La investigación en familias con diabetes jalea ha revelado que la predisposición genética juega un papel decisivo. Estudios que utilizan análisis de asociación de todo el mundo de onda y genoma han identificado varios genes donde las mutaciones están fuertemente vinculadas al trastorno. Estos genes están principalmente involucrados en la detección de glucosa, la secreción de insulina y el desarrollo pancreático. Las variaciones en estos genes pueden interrumpir los delicados retroalimentarios que mantienen la inestabilidad de glosa

Principales genes involuntados

Los siguientes genes han sido consistentemente implicados en la diabetes de gelatina, cada uno que contribuye a aspectos distintos de la regulación de la glucosa:

  • Glucokinase : Este gen codifica glucokinasa, la enzima que actúa como el sensor de glucosa primario del cuerpo en las células beta pancreáticas y hepatocitos hepáticas. La glucosa produce mutaciones de glucosa.
  • ABCC8 (Receptor de Sulfonimia 1): ABCC8 codifica la subunidad regulatoria del potasio sensible a ATP (K]ATP) canal mutante en células beta pancreáticas.
  • Esta enfermedad de la geriátula no es una causa conocida de la enfermedad de la geología, sino que es una enfermedad de base de la enfermedad de la geología.
  • HNF1A y HNF4A: Aunque estos genes están más asociados clásicamente con MODY3 y MODY1 respectivamente, estudios recientes han identificado variantes raras en estos genes hepatocitos de factor nuclear en familias con diabetes gelatina. Estos factores de transcripción regulan la expresión de numerosos genes involucrados en el transporte de glucosa y el metabolismo.

Otros genes bajo investigación incluyen KCNJ11 (que codifica la subunidad Kir6.2 del canal KATP), INS (insulfuro gen en sí mismo) y complicación GLIS3[FLT]

Patrones de herencia

La herencia de la diabetes gelatina no es uniforme; depende de qué gen se muta y de la naturaleza de la mutación. Se han observado varios patrones:

Herencia de Dominante Autosómico

Este es el patrón más común en las familias con diabetes gelatina, especialmente cuando las mutaciones en ], ABCC8, o HNF1A muta están implicados.Un padre afectado tiene una probabilidad de pasar la mutación a cada niño.

Autosómica hereditaria recesiva

Algunas familias con diabetes jalea presentan transmisión recesiva autosómica.
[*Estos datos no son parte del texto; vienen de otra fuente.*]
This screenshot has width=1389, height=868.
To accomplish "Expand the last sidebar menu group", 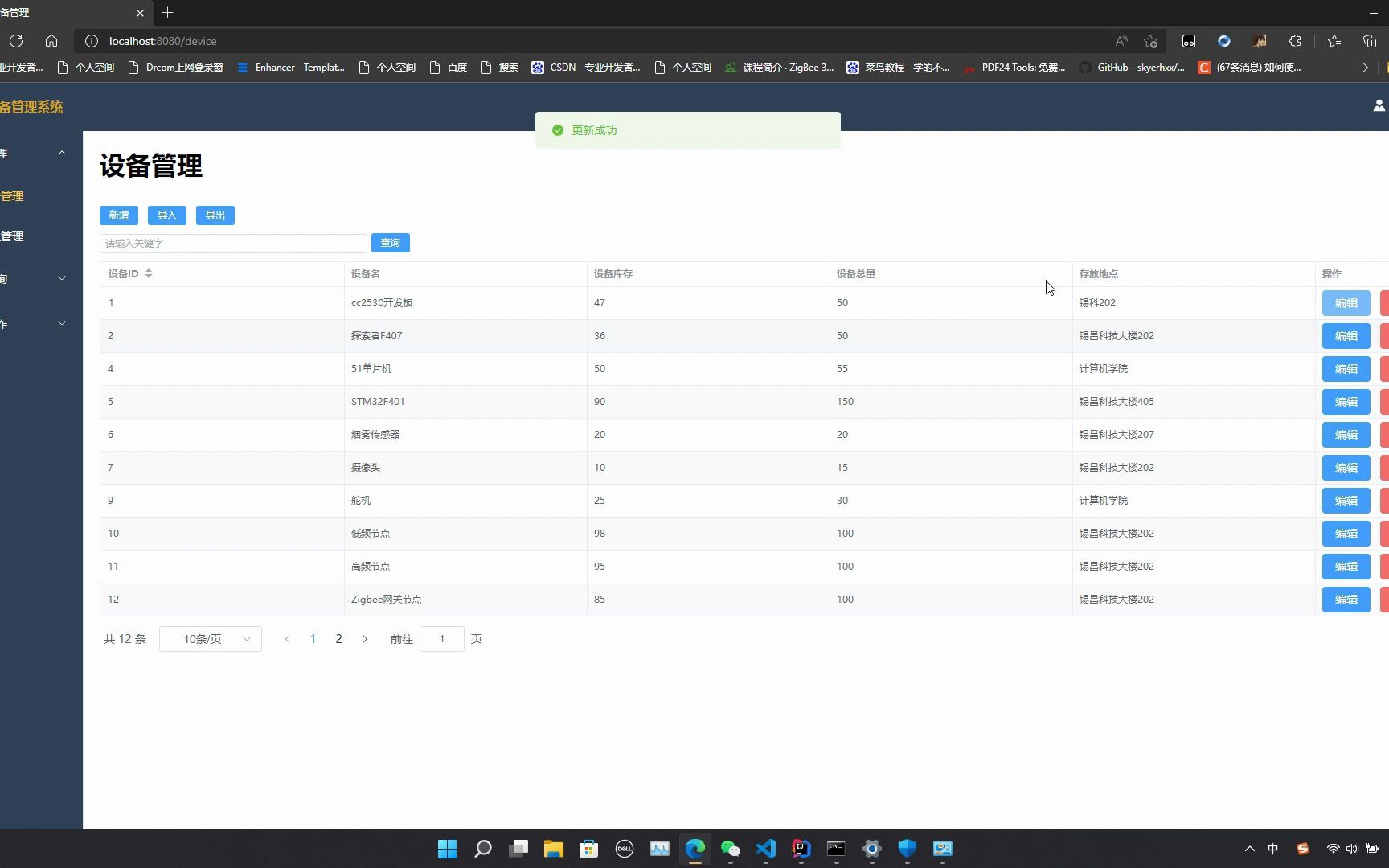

Esto es particularmente cierto para mutaciones biallelicas en GCK (donde ambas copias se mutan) o en genes que causan una disfunción celular beta más severa. En estos casos, ambos padres son portadores (cada con una copia mutante) pero son generalmente inafectados o tienen solamente una probabilidad muy leve.

De Novo Mutations

Aproximadamente el 15% de los casos de diabetes gelatina surgen de nuevas mutaciones que no se heredan de ninguno de los padres. Estos eventos de novo ocurren en las células germinales o durante el desarrollo embrionario y pueden afectar a cualquiera de los genes de susceptibilidad conocidos. Las mutaciones de novo son particularmente importantes para identificarse porque la historia familiar del paciente es completamente negativa, lo que puede provocar una distinción de la enfermedad.

Herencia mitocondrial

Aunque es menos común, hay evidencia de que las mutaciones en el ADN mitocondrial (mtDNA) pueden contribuir a la diabetes Jelly. Los genes mitocondriales involucrados en la fosforilación oxidativa afectan el suministro de energía necesario para la secreción de insulina.El síndrome de Jestogeo hereda exclusivamente a las familias mutantes.

Diagnóstico y Pruebas Genéticas

Diagnostico de la gelatina La diabetes requiere una combinación de características clínicas, pruebas bioquímicas y confirmación molecular. La sospecha clínica se eleva cuando un paciente presenta con oscilaciones inexplicables y severas en la glucosa en sangre que no se ajustan al patrón de diabetes tipo 1 o tipo 2. Una historia familiar completa es esencial; la presencia de diabetes en múltiples generaciones con un patrón aparente de tolerancia dominante o recesivo sugiere enfermedad monogómica.

Las pruebas genéticas son el estándar de oro para confirmar el diagnóstico e identificar el defecto molecular específico. Los paneles de secuenciación de próxima generación que incluyen todos los genes conocidos asociados con la diabetes monógena están ahora disponibles comercialmente. Estos paneles pueden detectar mutaciones de puntos, pequeñas inserciones/deleciones, y copiar variaciones de número. Si se encuentra una variante patógena conocida, se confirma el diagnóstico de diabetes de gelatina.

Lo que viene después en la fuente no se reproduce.